Presets
PostGraphile ships a small set of presets that are designed to be composed; pick the foundational crystal preset that matches your starting point, and layer feature presets as needed.
The "amber" preset
import { PostGraphileAmberPreset } from "postgraphile/presets/amber";
const preset: GraphileConfig.Preset = {
extends: [PostGraphileAmberPreset],
/* ... */
};
export default preset;
Amber is the current baseline preset. It wires in the Graphile Build and Graphile Build PG default plugin lists and sensible options and inflection for new PostGraphile users. Every production schema should include Amber either directly or transitively.
The "v4" compatibility preset
import { makeV4Preset } from "postgraphile/presets/v4";
const preset: GraphileConfig.Preset = {
extends: [
makeV4Preset({
/* Insert your PostGraphile V4 configuration options here */
}),
],
/* ... */
};
export default preset;
makeV4Preset() extends Amber and restores many PostGraphile V4 behaviours and
inflection rules. Use it when upgrading an existing V4 project so that the
generated schema and runtime defaults stay aligned with what your clients
already expect. The V4 migration docs cover this path in
more detail.
The "Relay" preset
import { PostGraphileRelayPreset } from "postgraphile/presets/relay";
import { PostGraphileAmberPreset } from "postgraphile/presets/amber";
const preset: GraphileConfig.Preset = {
extends: [PostGraphileAmberPreset, PostGraphileRelayPreset],
/* ... */
};
export default preset;
PostGraphileRelayPreset layers additional behaviours on top of your existing
foundation to produce a Relay-focussed schema. It prefers connections over
lists, hides primary-key columns that are surfaced via nodeId, and adjusts
inflection so that id fields follow Relay conventions. Combine it with Amber
or another foundational preset. The preset is currently marked experimental, so
expect refinements between releases.
The Relay preset tries to do away with primary key fields and fields that
reference them as much as possible, opting instead for using the Node ID in as
many places as possible. If you're coming from V4, probably stick with the v4
preset unless you really want to make some significant changes to your schema.
The "Lazy JWT" preset
import { PgLazyJWTPreset } from "postgraphile/presets/lazy-jwt";
import { PostGraphileAmberPreset } from "postgraphile/presets/amber";
const preset: GraphileConfig.Preset = {
extends: [PostGraphileAmberPreset, PgLazyJWTPreset],
/* ... */
};
export default preset;
PgLazyJWTPreset enables a convenience flow that verifies bearer JWTs inside
Grafserv requests and populates pgSettings from the claims. It relies on the
Grafserv adaptor (such as grafserv/node) and is intentionally limited; use
your own preset.grafast.context if you need finer-grained control. Remember to
extend Amber alongside it. For guidance on managing JWTs yourself, see the
JWT guide.
Third-party preset bundles
Many contrib plugins now publish presets (for example,
postgraphile-plugin-connection-filter and
@graphile-contrib/pg-many-to-many). These presets generally expose the plugin
with some sensible defaults. They do not pull in a foundation preset for you, so
include Amber (or whichever crystal preset you started with) before them.

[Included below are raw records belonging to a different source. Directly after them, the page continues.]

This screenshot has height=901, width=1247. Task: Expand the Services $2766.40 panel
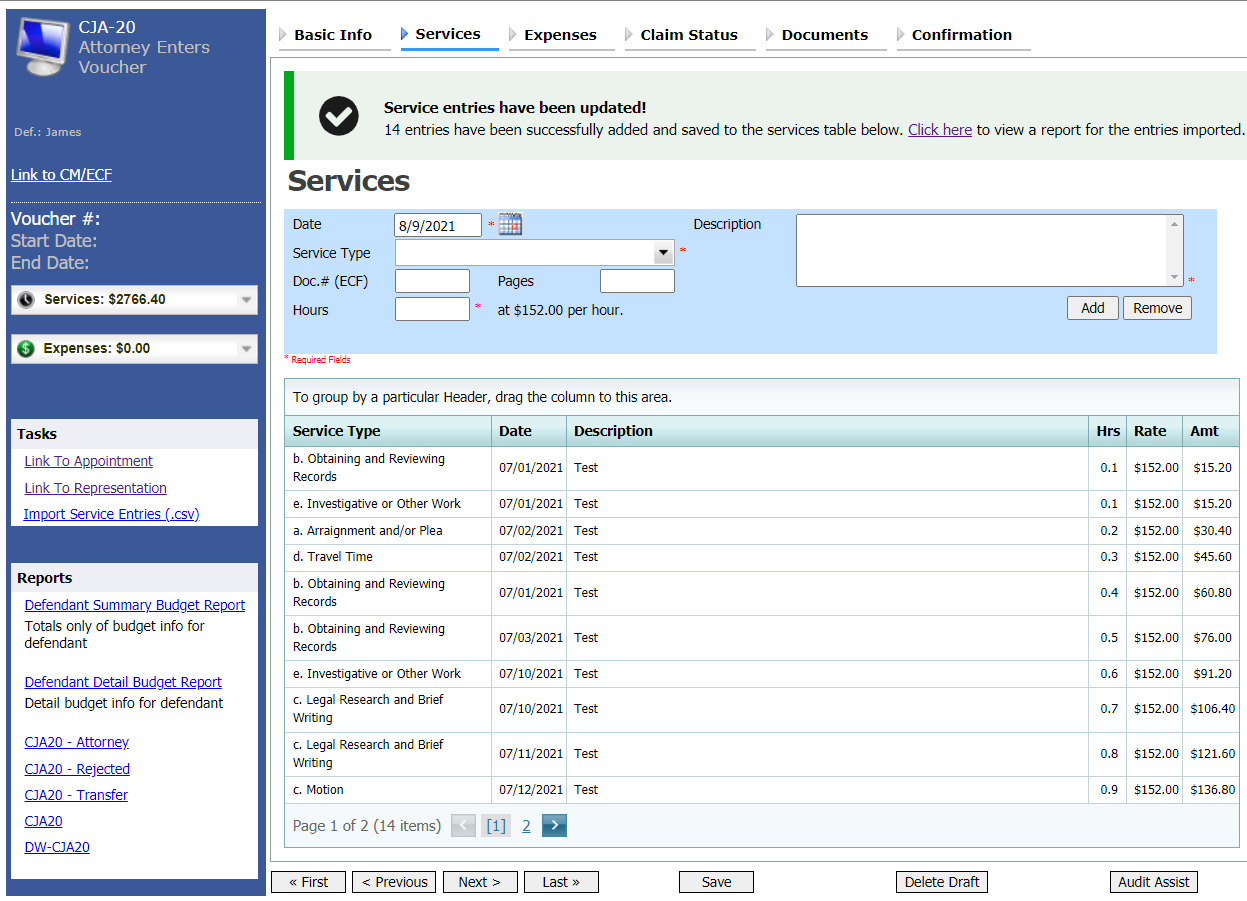pyautogui.click(x=246, y=300)
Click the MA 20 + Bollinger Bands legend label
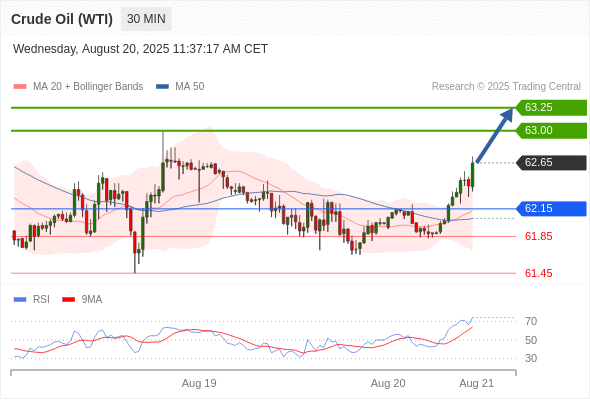This screenshot has width=590, height=400. (x=88, y=87)
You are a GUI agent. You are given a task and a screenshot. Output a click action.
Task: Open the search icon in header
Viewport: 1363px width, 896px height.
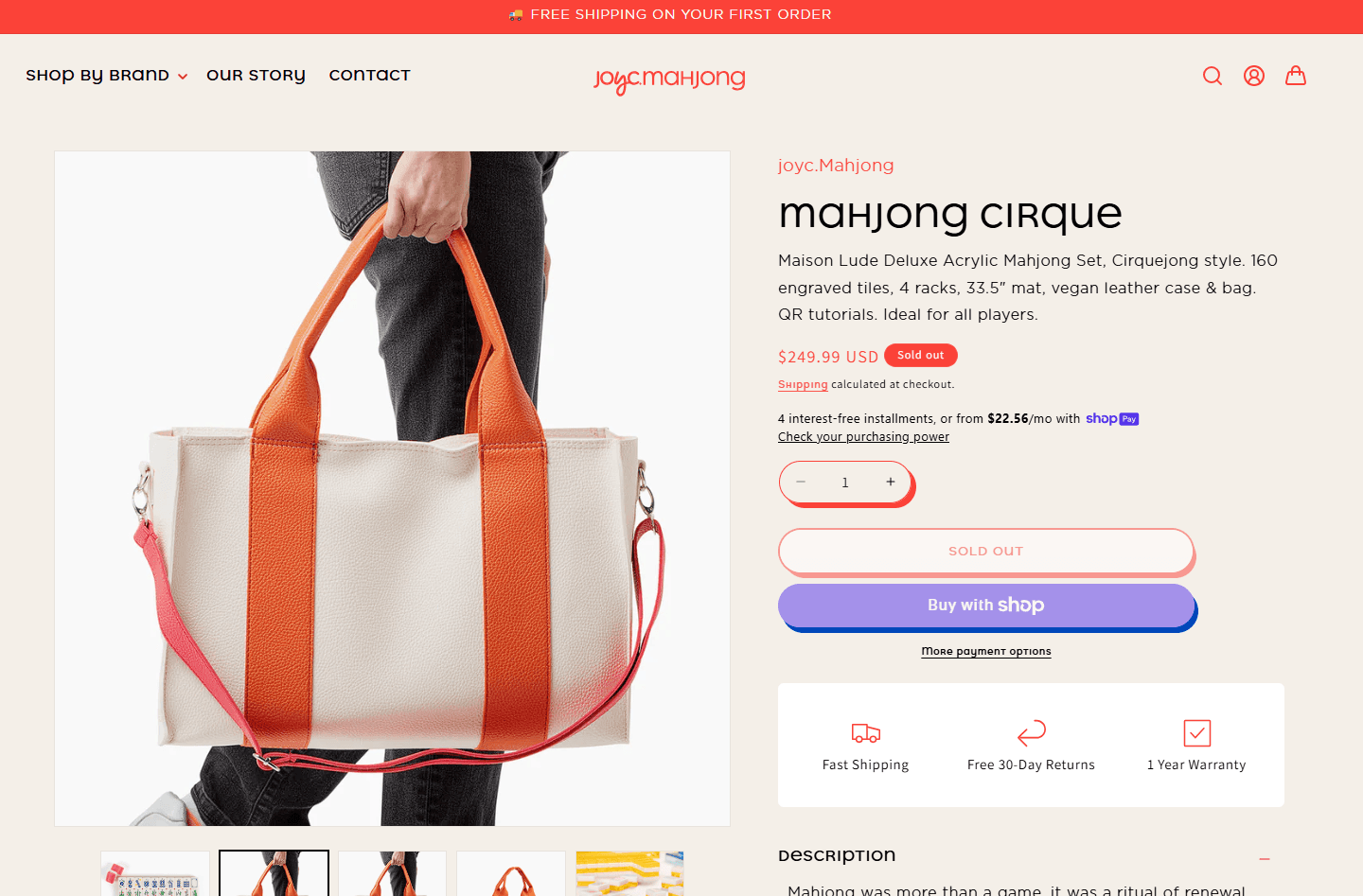click(1213, 76)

We expect to ship more crystal-themed foundational presets over time as the recommended defaults evolve. When you adopt a foundational preset, plan to stay on it for the life of that project unless you explicitly opt into the next crystal. New projects should take whichever foundational preset we recommend at the time; existing projects can continue extending the one they started with.
Right now there is only one crystal: amber.